> _Jobs_
- A) In the interview about the story "Eula," how often do the two women agree to get their needs met with each other?
- B) Carry on the interview about the story "Eula," starting right after its final line.

> _Quoted text_
-- BEGIN --

Dawnie Walton: Oh, oh no.

Deesha Philyaw: So, in the church that’s called following the letter of the law, but not the spirit of the law. So, I was thinking about that, I was thinking about how women, especially older women who haven’t gotten married might handle this. And that’s when I got the idea of these two women who get their needs met with each other, but they have their code, which is, we’re only going to do this once a year. And then in Eula’s case, she’s going to pray about it, that’s for forgiveness.

Dawnie Walton: In the shower with the shower cap on.

Deesha Philyaw: Exactly. And then reset until the next time. And, of course, who doesn’t love a good “Same Time Next Year” kind of story? You know?

Dawnie Walton: Oh, amazing. So, we’ve talked before about how the first story in a collection sort of sets the table for the entire collection in terms of giving the reader a taste of what’s to come and letting them decide, are you going to rock with this or not?

And I think “Eula” serve that purpose. It’s one of the stories that kind of lays out these ideas about the hypocrisies of the church and quirks of the church. And I’m curious, so for the real-life church ladies, who’ve read this book because I know there have been some. There have been some Book Clubs and all that.

Deesha Philyaw: Oh, yeah.

Dawnie Walton: Is this the story that you get the most scandalized feedback about? Or how does that work?

Deesha Philyaw: So, the people whom I hear from directly, they’re not typically scandalized. They are excited, like “What?! Okay, I’m in,” you know, strap in, let’s go. But what I’ve heard from more than one person, which I think is hilarious that multiple people have been doing this, is they will send this book to like their mother or their churchiest auntie and with no explanation, none.

-- END --

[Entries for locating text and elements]
-- BEGIN --

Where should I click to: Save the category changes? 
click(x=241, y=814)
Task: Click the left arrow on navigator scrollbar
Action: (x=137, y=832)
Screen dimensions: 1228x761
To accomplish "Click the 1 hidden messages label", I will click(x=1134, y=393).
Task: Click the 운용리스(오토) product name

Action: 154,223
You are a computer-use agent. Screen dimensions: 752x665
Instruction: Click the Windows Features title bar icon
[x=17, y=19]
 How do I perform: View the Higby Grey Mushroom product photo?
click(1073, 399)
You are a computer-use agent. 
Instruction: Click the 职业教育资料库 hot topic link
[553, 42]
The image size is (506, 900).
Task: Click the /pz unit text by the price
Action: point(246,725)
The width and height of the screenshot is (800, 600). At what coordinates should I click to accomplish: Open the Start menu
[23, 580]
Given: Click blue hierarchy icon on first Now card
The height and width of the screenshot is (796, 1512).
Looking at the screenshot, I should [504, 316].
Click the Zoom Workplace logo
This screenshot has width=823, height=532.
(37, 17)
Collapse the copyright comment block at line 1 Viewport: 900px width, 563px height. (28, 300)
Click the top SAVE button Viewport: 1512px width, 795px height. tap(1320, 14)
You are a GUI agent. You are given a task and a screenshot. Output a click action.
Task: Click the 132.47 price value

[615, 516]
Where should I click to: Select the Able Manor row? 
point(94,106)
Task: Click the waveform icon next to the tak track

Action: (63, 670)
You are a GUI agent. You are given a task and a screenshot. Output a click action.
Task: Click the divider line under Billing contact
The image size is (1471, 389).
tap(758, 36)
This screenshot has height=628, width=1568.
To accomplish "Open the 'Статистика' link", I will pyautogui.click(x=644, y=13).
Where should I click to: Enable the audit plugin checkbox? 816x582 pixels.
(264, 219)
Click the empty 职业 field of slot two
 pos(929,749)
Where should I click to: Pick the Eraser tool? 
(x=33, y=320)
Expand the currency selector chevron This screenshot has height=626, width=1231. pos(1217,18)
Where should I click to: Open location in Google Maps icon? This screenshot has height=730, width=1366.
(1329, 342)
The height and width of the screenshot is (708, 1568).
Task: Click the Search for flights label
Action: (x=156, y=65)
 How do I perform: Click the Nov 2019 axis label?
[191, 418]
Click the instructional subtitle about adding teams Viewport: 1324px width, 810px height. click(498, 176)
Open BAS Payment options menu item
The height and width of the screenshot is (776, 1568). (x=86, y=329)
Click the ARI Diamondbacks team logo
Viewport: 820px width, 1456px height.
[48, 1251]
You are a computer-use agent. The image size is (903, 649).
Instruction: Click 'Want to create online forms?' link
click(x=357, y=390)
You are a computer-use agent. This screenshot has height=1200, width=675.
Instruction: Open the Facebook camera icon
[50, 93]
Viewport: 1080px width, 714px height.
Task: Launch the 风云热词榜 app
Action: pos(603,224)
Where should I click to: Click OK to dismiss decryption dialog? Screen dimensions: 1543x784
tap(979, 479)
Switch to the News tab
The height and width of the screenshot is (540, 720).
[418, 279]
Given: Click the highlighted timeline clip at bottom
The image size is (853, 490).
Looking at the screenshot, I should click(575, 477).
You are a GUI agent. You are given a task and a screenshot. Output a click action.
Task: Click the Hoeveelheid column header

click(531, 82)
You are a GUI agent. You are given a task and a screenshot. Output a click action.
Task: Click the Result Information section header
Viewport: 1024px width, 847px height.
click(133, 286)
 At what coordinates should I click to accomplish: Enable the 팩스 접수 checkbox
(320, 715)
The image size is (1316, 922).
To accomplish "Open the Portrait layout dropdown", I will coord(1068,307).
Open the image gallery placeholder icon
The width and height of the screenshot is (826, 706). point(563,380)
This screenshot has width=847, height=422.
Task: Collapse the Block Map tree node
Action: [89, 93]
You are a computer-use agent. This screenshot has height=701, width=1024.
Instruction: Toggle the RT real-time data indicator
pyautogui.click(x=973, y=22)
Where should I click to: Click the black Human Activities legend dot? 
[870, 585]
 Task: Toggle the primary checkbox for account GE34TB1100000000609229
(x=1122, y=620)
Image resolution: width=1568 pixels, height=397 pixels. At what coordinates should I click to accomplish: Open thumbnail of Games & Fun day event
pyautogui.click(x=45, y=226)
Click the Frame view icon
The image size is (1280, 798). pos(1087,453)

-- END --

> _Task-by-task outputs_
- A) Once a year.

- B)
Dawnie Walton: Huh?

Deesha Philyaw: So, the first thing they would read is “Eula,” and so then will text or call the person that gave them the book, usually another Black woman, and be like, “What is this?”

Dawnie Walton: “What you got me reading?”

Deesha Philyaw: Exactly! But they keep reading,

Dawnie Walton: Of course they do.

Deesha Philyaw: Which is, you know, that’s the thing. I mean, I’m sure there are some people who pick this book up, read “Eula” or started reading “Eula” and were like, “No, hell no.” But like mine, I have three aunts, and when I did an event with the Jacksonville Public Library like you did, they all came out and they got copies of the book and, we were in the parking lot and I said, “Listen, you guys are going to get home or at some point, you’re going to read that first story, do not call or text me. Text and call each other.” Just, I tried to warn them the way others have not. I think it should come for—if you give this book to a church lady, there should be a warning before they read “Eula.”

Dawnie Walton: Well, it’s all kind of meta, right? Because their secret is that they’re reading this very juicy book.

Deesha Philyaw: And I won’t name the aunt, but while we were at the event, I whispered to one of my aunts, because she used to bring home from her job because she worked at Duval Publishing Company and those books that they can’t sell anymore, they take the cover off or whatever, and there were some like racy, sexy books in there that I would sneak and read. I would go into her closet and when I was at my grandparents’ house and read it and she was horrified.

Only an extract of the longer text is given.